Innovation at Work: Prototyping for Impact
“Prototyping often sounds like something reserved for new products or startups. But in reality, it can be just as powerful inside an established manufacturing environment, especially when the goal is to make complex processes simpler and more efficient.”
In my first year of the enFocus fellowship, I had the opportunity to work with one of our sponsor organizations, an aluminium extrusion company. Their facility operated in a high-mix, low-volume environment, producing over 100,000 unique parts. That level of variety is impressive, but it also came with frequent changeovers and long lead times. The company was eager to move toward cell-based manufacturing, but to get there, they first needed to standardize production routes and better understand how different parts were related. That’s where my project came in: creating a lightweight, data-driven tool that could help engineers group similar parts based on their key attributes.
I started where most of us do, in Excel. It was fine for exploration, but it wasn’t built for automation or scale. So I moved to Python and began experimenting with clustering algorithms. They produced neat visualizations, but they also oversimplified the data and ignored how manufacturing decisions are actually made.
“Then, one day while standing at a grocery store checkout, I noticed the barcodes on the products and thought, “What if parts could have barcodes too?””
That idea became the heart of the tool. Each part had four main attributes: route, thickness, material, and length, but each of those had multiple categories. By converting these categories into binary (yes or no) indicators, the data expanded into fifteen variables. In simple terms, I turned descriptive attributes into a digital “fingerprint.” By combining these into a single ID, the tool could identify parts that were either identical or closely related.
The logic for this framework was refined through collaboration with the sponsor’s engineering team and project manager. Together, we agreed on how to rank the features by manufacturing importance, ensuring that the grouping made practical sense for real production decisions. This back-and-forth was invaluable, and it transformed the tool from a technical exercise into something that reflected the team’s actual needs.
We tested the prototype on a pilot set of 400 high-frequency and high-volume parts. When I first demoed it, some team members were hesitant about using Python scripts, but after seeing how quickly the tool delivered insights, their interest grew. With a clear standard operating procedure in place, the team began to see it as something they could actually use.
Time studies are still underway, but the early feedback has been encouraging.

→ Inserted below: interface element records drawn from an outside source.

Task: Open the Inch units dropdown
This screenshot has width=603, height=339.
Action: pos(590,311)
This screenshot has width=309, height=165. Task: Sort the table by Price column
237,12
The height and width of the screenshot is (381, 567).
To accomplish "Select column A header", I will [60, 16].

More than the technical side, the experience reinforced a few lessons for me. Prototyping helps clarify what truly adds value. Collaboration is key to making a tool usable. And sometimes, the best ideas appear in the most ordinary moments, like a barcode at a grocery store.

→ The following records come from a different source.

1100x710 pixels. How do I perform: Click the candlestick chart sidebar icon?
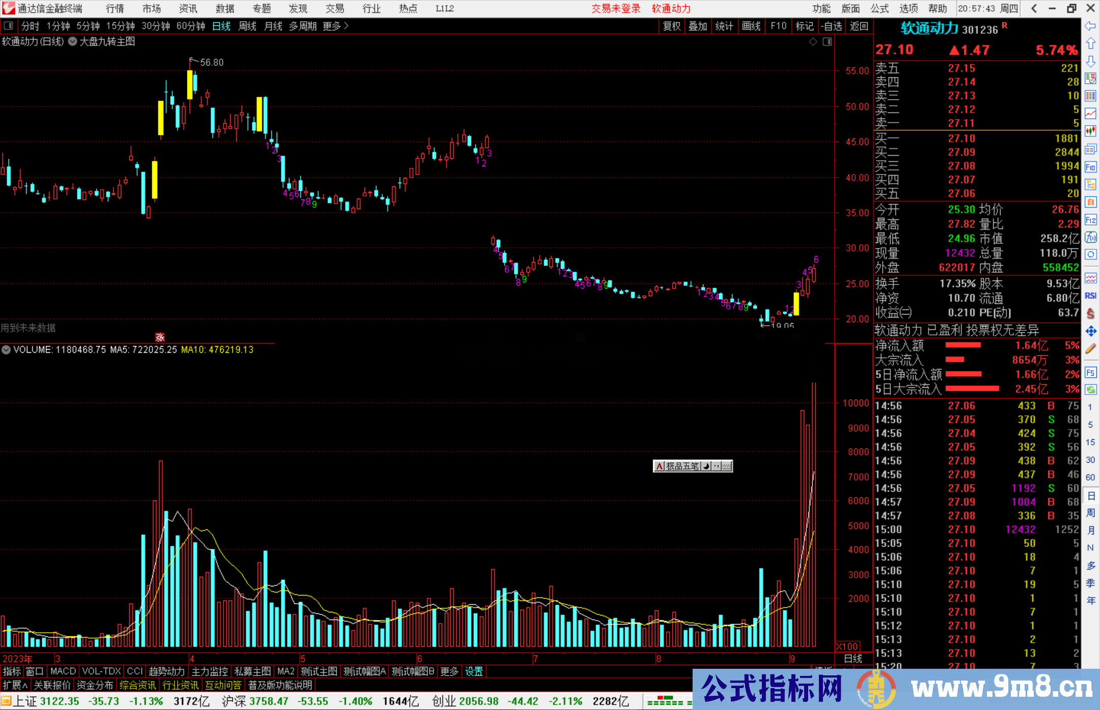1090,131
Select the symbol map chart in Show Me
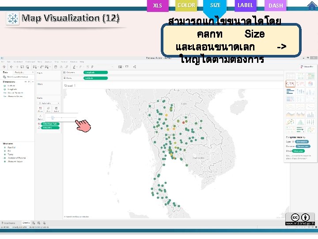 [291, 84]
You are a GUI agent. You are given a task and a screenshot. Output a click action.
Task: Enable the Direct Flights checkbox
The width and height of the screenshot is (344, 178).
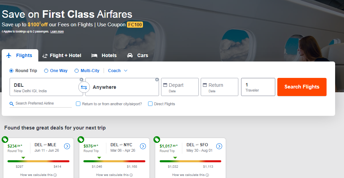click(150, 104)
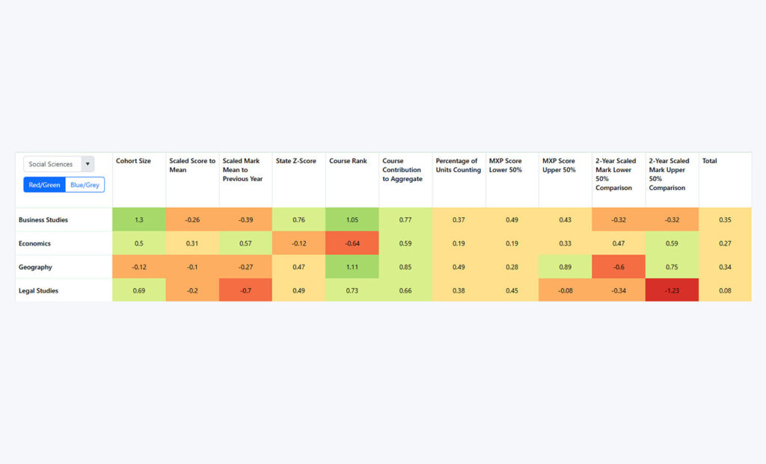This screenshot has height=464, width=766.
Task: Click the Course Rank column header
Action: (x=348, y=161)
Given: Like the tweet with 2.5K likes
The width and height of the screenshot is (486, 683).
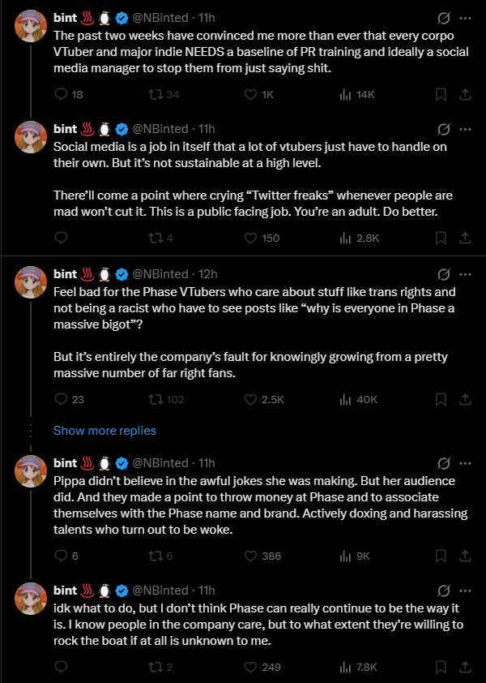Looking at the screenshot, I should tap(264, 399).
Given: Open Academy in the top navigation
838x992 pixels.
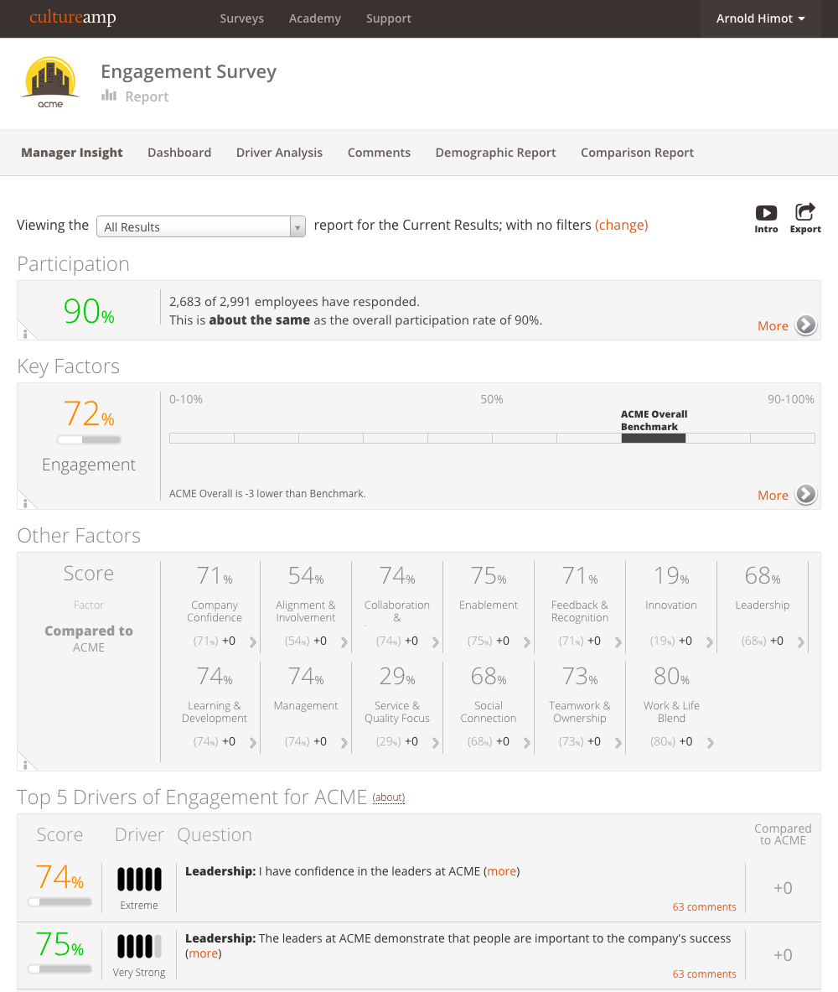Looking at the screenshot, I should point(314,18).
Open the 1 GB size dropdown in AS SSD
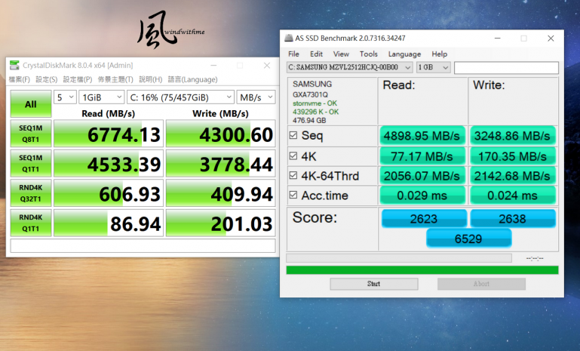The height and width of the screenshot is (351, 580). coord(434,68)
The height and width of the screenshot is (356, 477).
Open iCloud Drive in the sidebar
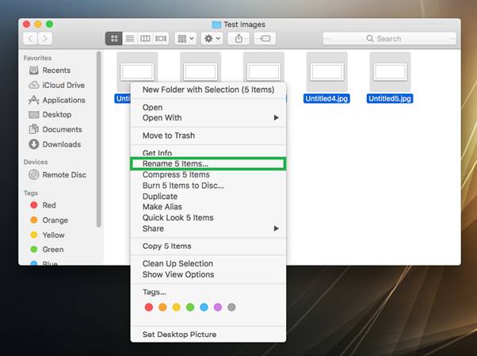(63, 86)
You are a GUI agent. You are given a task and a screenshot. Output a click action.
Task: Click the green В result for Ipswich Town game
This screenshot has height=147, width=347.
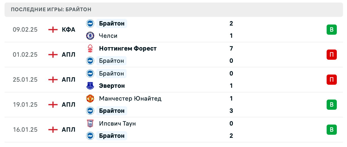point(331,130)
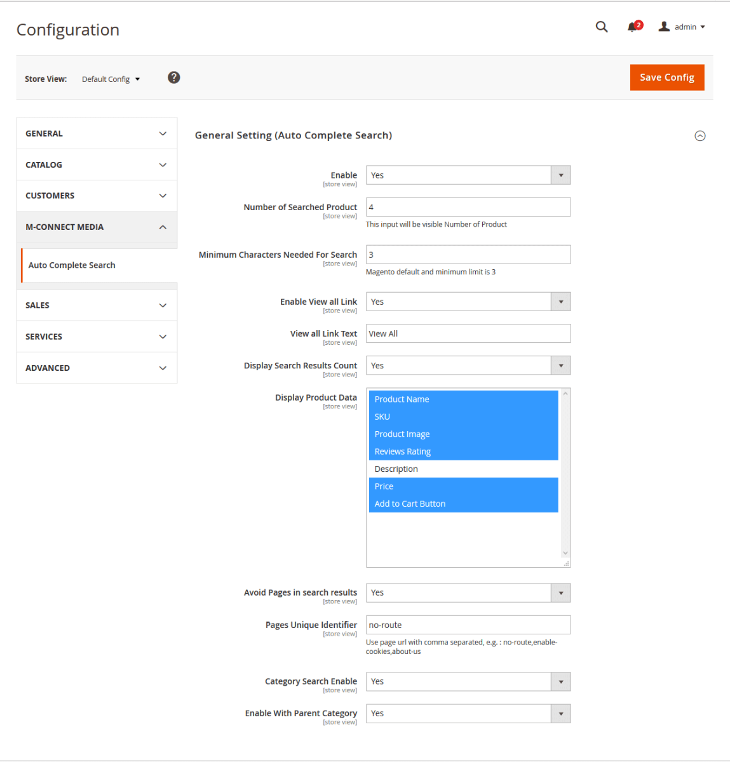Open the admin user account menu
The width and height of the screenshot is (730, 762).
[682, 27]
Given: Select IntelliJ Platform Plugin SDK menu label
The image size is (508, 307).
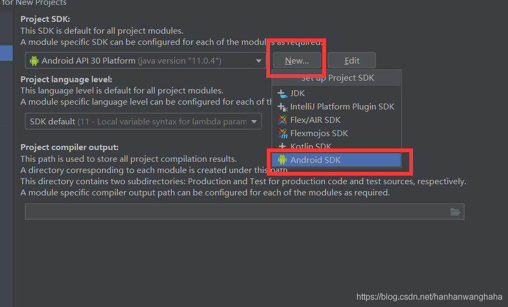Looking at the screenshot, I should point(342,107).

Looking ahead, there’s potential to take this further, perhaps by turning the Python script into a standalone application, integrating it with the company’s existing data systems, or using it as a foundation for more advanced analytics on production planning. Whatever direction it takes, the project opened up meaningful conversations about how lightweight digital tools can create real value on the shop floor.
In the end, prototyping for impact isn’t about building perfect solutions. It’s about making ideas tangible enough for others to see, test, and build upon, and that’s where real change begins.